SUPPLIED DATA Start Marker
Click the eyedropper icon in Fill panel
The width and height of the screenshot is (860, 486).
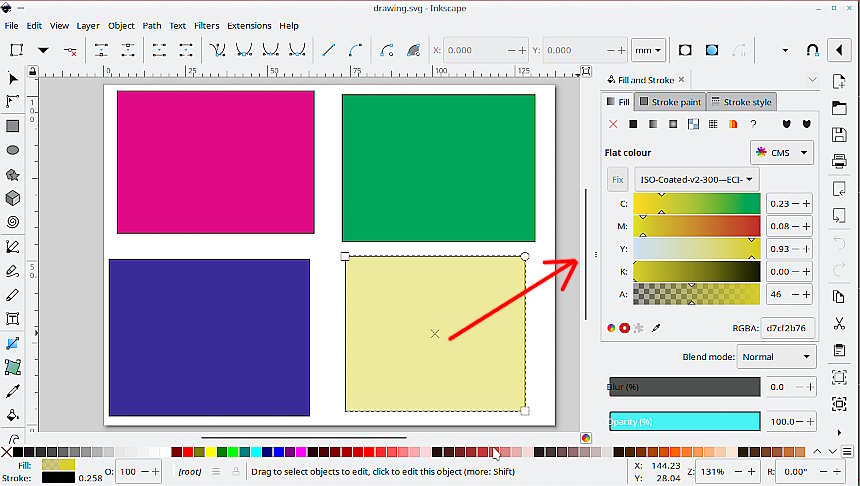pyautogui.click(x=657, y=327)
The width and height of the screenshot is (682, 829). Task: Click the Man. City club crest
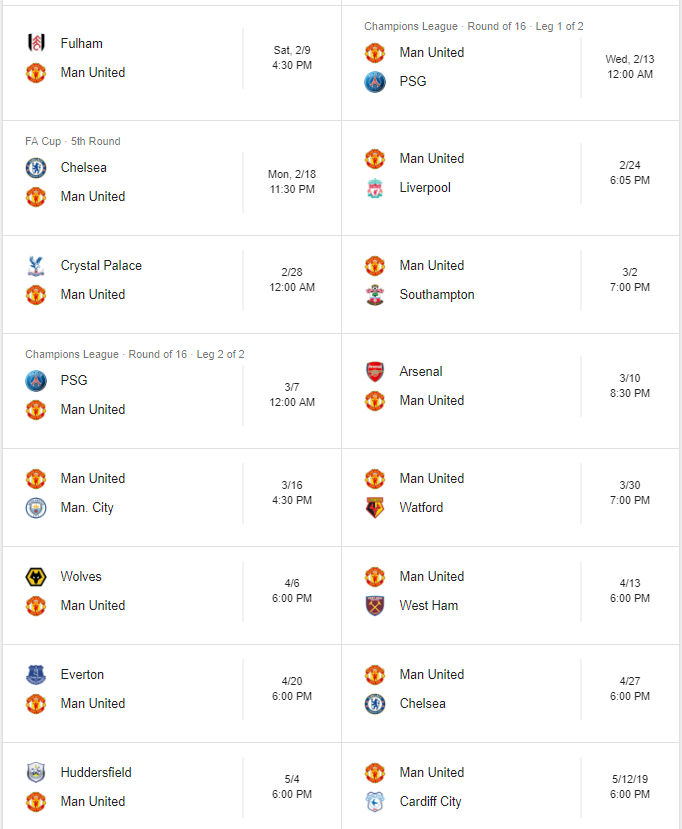pyautogui.click(x=36, y=507)
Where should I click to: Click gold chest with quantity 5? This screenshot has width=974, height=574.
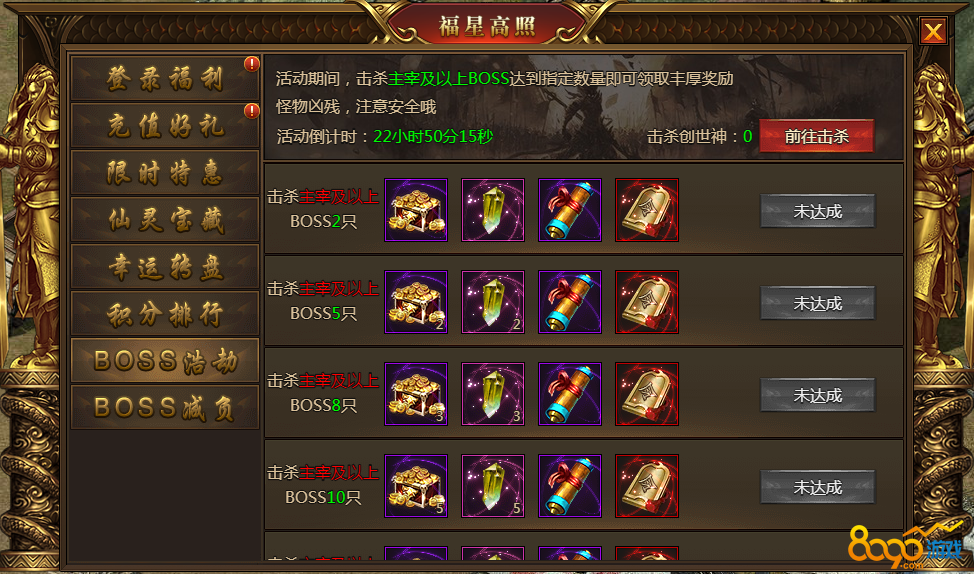coord(416,486)
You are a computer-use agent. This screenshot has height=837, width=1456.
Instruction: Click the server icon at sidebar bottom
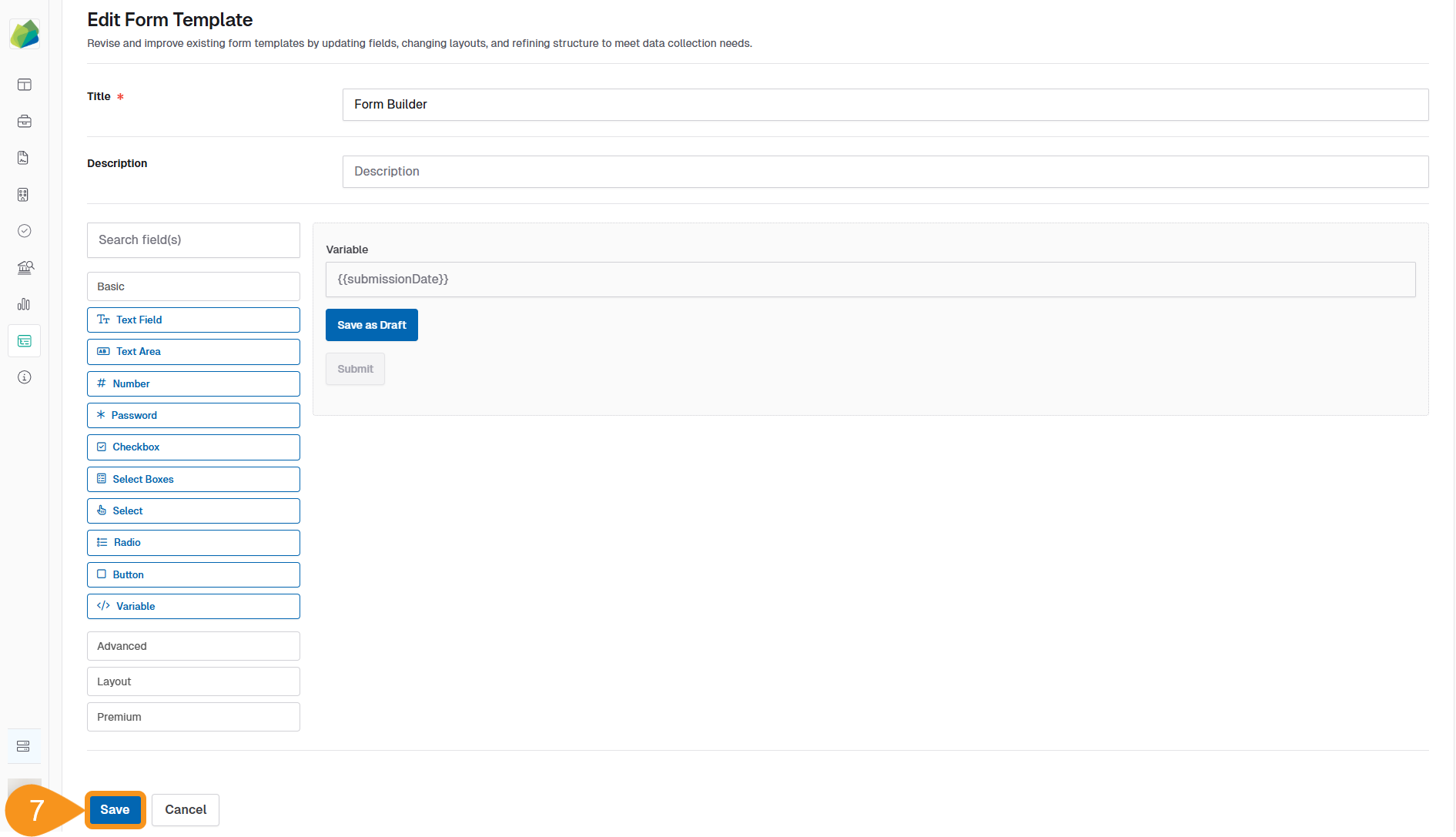click(24, 746)
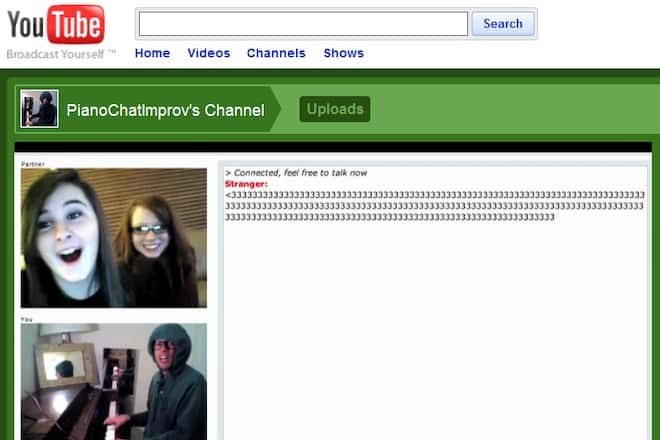Click the Partner webcam feed
This screenshot has height=440, width=660.
click(113, 238)
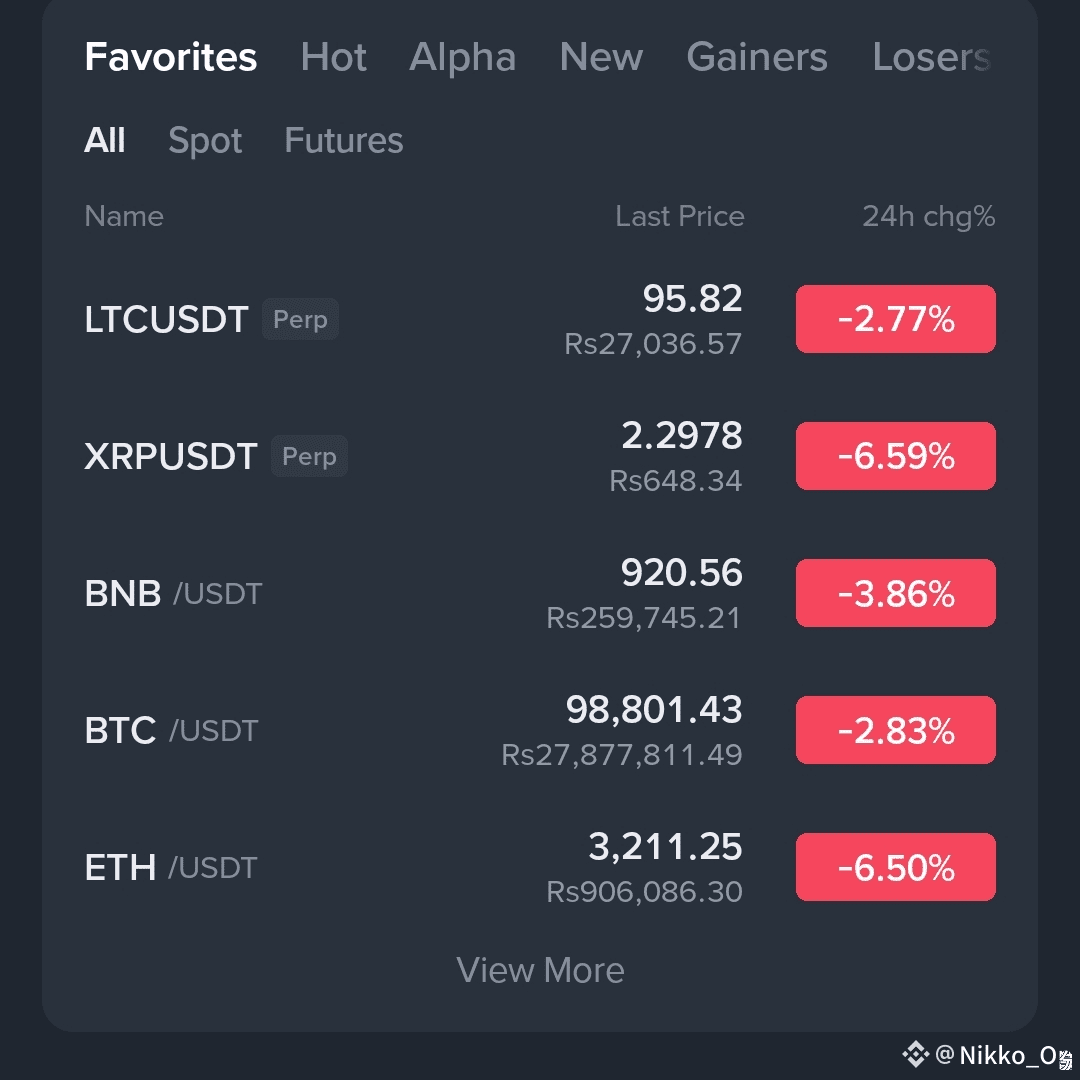Click the Binance logo watermark icon
1080x1080 pixels.
pos(915,1054)
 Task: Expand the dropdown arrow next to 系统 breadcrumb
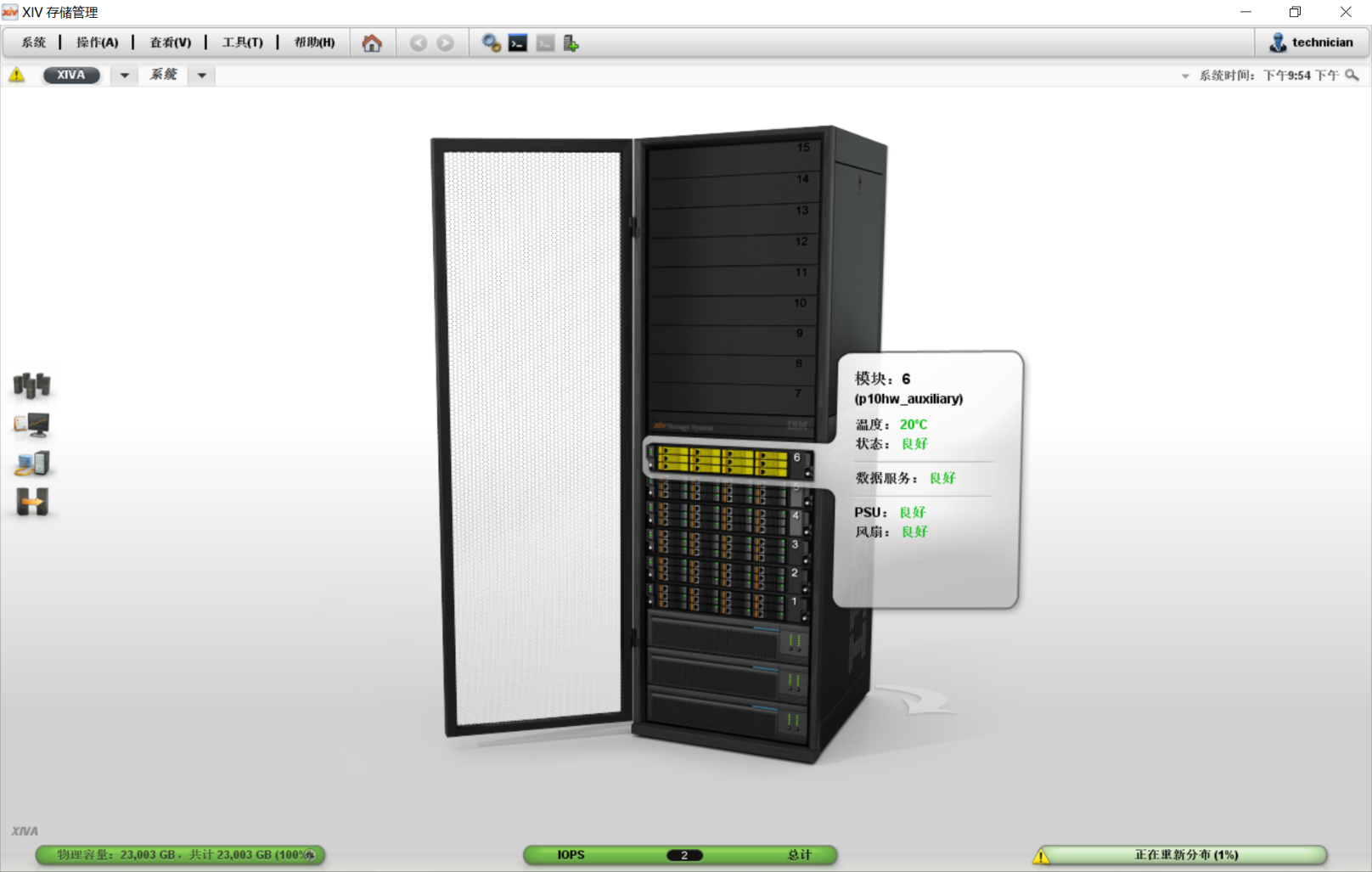(202, 76)
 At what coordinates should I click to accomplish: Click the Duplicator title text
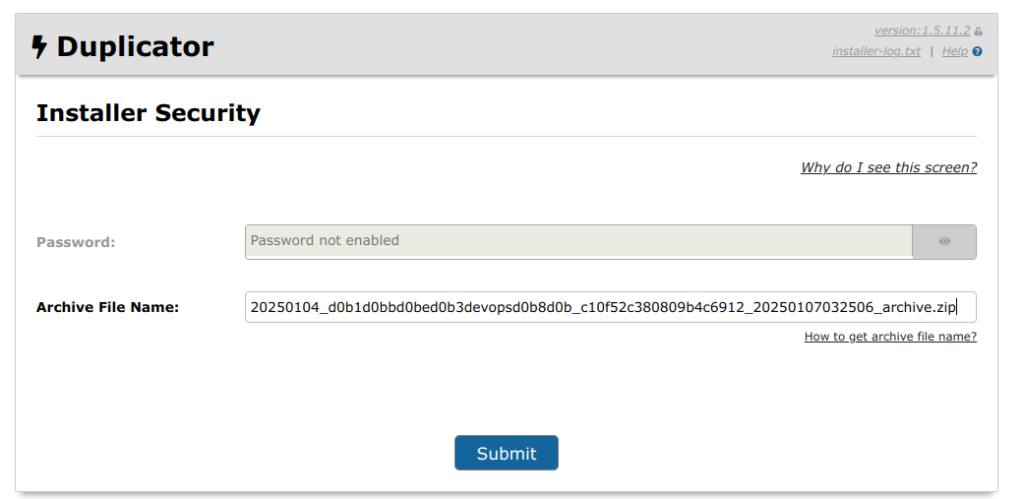135,47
SUPPLIED DATA End Marker
*ACTIVITY:* Leave the pictures out and please restate exactly the lines running from the start of the material through the one with "You are a computer-use".

*THE COMPLETED TASK:*
Click the eyedropper icon in Fill panel
The width and height of the screenshot is (860, 486).
pyautogui.click(x=657, y=327)
The width and height of the screenshot is (682, 829). Task: Click the Man. City club crest
pyautogui.click(x=36, y=507)
Where should I click to: Click gold chest with quantity 5? This screenshot has width=974, height=574.
coord(416,486)
You are a computer-use agent. This screenshot has height=837, width=1456.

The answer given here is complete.